▶ Aufgaben:
1. Nenne alle Grazer Bauwerke, die der Textauszug über jüdische Architekten in Graz aufzählt.
2. Beantworte anhand des Textauszugs über jüdische Architekten in Graz folgende Fragen:
(a) Wer schreibt, dass jede Gesellschaft sich aus der Geschichte herauspickt, „was ihren gegenwärtigen Erinnerungsbedürfnissen" entspricht?
(b) Wo starb Bruno Zerkowitz?
(c) Wie viele AutorInnen hat der Band?

##### Ausgewählter Textauszug #####

Jede Gesellschaft pickt sich aus der Geschichte, „was ihren gegenwärtigen Erinnerungsbedürfnissen" entspricht, schreibt die Historikerin Heidemarie Uhl im Band „Architektur. Vergessen. Jüdische Architekten in Graz". Wie schnell eine Gesellschaft vergisst, verdrängt, zerstört und dass historische Katastrophen in der Regel erst Dekaden später aufgearbeitet werden - und zwar von Unbeteiligten - bestätigt das Buch eindringlich: Es nimmt fünf imposante Grazer Bauwerke der ersten drei Jahrzehnte des 20. Jahrhunderts unter die Lupe - das alte Arbeitsamt, das Margaretenbad, die Stadtrandsiedlung Amselgasse, die jüdische Zeremonienhalle und das Kinderheim Lend. Ihr eigentliches Bindeglied erschliesst sich erst auf den zweiten Blick: Alle Bauten wurden von Architekten jüdischer Herkunft errichtet. Und alle Bauten sind inzwischen zerstört, partiell oder komplett, die Namen ihrer Erbauer längst verdrängt: Eugen Székely (*1894, gest. 1962 in Haifa), Alexander Zerkowitz (*1860, gest. 1927 in Graz), Bruno Zerkowitz (*1889, gest. 1942 im KZ Jasenovac/heute Kroatien) und Franz Schacherl (*1895, gest. 1943 in Luanda/Angola). Dieser fatalen Doppeltilgung kontern die 15 AutorInnen des Bandes mit einer, nicht bloss seitens der Nachkriegswissenschaft ungern gestellten Frage: Wieso vernichtet eine Gesellschaft ihre Bauwerke, warum löscht sie die Namen ihrer Erbauer aus dem Gedächtnis? Und weshalb überlässt sie das Erinnern, das Gedenken, bestenfalls ihren NachfahrInnen?

##### Datenauszug #####

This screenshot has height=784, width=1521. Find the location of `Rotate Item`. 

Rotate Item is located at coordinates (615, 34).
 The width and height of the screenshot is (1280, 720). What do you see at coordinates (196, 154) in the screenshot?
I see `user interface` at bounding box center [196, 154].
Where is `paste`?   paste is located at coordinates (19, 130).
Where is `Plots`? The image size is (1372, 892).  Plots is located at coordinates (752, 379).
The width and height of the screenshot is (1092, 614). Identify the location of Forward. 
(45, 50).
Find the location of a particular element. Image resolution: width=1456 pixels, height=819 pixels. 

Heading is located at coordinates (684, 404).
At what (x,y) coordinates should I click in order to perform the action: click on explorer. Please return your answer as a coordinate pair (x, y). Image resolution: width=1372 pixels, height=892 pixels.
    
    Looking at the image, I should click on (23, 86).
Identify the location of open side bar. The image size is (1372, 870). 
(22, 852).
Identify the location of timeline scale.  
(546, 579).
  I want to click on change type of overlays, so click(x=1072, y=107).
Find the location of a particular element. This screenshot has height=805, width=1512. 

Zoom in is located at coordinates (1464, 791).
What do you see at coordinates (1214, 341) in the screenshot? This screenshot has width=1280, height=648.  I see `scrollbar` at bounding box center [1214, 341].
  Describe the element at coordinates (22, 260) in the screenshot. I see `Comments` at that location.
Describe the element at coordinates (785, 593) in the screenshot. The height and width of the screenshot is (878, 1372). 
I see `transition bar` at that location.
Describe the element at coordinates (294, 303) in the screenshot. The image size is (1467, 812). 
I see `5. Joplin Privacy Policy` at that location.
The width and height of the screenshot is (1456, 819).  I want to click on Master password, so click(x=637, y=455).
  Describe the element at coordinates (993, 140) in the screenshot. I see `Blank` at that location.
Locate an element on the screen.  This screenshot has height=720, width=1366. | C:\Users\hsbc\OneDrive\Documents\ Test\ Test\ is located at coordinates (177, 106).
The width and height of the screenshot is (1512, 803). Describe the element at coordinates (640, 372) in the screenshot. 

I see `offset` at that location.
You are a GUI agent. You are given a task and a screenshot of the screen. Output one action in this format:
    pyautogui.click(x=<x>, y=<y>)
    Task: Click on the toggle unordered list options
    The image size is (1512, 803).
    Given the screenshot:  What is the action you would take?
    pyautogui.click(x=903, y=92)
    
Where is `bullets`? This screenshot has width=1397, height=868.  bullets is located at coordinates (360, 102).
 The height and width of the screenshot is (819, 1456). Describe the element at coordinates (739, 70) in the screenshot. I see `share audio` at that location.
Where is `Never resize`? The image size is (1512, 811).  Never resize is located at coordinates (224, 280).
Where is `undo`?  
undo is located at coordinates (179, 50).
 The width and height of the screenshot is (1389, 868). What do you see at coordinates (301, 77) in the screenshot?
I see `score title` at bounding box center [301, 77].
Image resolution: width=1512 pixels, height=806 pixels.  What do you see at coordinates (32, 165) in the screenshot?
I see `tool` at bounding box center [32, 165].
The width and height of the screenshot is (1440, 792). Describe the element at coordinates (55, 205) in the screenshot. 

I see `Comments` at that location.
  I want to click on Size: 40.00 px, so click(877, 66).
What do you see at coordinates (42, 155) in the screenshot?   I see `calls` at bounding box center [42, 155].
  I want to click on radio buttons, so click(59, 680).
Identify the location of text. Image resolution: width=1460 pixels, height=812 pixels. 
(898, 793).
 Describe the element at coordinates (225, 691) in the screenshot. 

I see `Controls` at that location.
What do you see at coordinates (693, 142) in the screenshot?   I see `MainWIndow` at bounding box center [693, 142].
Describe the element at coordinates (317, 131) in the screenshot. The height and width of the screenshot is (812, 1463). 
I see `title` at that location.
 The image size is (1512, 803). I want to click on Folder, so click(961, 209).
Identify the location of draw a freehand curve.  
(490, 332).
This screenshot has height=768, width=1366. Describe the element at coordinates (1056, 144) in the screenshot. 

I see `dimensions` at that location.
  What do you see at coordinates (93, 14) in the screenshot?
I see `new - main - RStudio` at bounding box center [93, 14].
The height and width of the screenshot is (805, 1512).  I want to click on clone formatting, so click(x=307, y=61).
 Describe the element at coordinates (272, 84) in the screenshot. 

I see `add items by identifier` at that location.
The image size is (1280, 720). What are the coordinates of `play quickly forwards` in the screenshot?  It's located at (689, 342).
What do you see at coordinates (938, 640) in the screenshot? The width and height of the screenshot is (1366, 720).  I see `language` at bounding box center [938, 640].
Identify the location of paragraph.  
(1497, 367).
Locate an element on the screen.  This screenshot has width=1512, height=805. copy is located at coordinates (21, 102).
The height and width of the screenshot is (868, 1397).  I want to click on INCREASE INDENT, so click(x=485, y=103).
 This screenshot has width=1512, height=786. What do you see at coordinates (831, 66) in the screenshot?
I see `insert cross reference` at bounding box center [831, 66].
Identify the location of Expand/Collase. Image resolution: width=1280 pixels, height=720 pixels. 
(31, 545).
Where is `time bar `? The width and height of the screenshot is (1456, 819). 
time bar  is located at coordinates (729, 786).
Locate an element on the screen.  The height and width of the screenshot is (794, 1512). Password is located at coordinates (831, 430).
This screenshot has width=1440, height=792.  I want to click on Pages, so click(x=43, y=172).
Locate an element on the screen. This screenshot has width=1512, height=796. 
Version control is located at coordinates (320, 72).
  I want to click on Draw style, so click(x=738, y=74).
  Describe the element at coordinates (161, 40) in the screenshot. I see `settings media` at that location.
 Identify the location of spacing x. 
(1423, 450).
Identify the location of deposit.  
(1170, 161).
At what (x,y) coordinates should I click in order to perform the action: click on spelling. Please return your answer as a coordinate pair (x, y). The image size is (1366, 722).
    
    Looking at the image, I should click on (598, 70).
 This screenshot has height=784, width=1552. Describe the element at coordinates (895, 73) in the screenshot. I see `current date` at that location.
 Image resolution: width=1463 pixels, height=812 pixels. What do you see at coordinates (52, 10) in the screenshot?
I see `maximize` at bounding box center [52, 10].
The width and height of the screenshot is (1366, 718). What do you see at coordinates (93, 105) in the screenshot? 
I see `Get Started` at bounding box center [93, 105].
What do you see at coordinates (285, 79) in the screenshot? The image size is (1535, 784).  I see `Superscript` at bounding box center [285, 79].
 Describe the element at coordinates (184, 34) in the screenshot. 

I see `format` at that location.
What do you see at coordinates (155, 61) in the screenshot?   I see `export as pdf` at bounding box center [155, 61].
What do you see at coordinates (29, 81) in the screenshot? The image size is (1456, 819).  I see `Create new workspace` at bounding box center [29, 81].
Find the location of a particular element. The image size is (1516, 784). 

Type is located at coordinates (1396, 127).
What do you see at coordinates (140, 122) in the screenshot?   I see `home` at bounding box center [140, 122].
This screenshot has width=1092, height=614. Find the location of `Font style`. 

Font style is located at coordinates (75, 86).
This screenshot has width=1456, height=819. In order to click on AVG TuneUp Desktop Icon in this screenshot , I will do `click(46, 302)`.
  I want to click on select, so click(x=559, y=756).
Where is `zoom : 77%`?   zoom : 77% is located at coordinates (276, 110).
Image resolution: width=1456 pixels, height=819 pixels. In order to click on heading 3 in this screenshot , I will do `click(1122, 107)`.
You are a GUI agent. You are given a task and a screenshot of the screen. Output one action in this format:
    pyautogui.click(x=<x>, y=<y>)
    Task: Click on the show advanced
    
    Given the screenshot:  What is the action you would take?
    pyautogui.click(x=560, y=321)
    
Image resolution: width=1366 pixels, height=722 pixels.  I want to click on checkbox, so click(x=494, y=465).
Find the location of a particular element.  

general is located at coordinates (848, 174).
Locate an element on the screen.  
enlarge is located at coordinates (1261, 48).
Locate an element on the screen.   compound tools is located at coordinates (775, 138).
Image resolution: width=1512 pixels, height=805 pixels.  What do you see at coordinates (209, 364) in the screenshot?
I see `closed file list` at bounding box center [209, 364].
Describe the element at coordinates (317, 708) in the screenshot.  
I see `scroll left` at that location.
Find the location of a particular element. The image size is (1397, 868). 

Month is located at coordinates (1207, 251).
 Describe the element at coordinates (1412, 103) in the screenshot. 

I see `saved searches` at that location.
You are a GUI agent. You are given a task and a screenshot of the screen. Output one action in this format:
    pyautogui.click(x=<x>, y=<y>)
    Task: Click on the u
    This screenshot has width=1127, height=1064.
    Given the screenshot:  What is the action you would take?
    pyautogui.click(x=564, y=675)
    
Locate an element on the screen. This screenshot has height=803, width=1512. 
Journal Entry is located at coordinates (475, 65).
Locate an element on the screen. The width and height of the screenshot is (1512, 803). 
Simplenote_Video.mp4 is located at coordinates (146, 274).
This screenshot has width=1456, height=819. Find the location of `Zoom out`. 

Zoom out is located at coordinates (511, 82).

#####

▶ Antworten je Aufgabe:
1.
das alte Arbeitsamt
das Margaretenbad
die Stadtrandsiedlung Amselgasse
die jüdische Zeremonienhalle
das Kinderheim Lend

2.
(a) Die Historikerin Heidemarie Uhl
(b) Im KZ Jasenovac (heute Kroatien)
(c) 15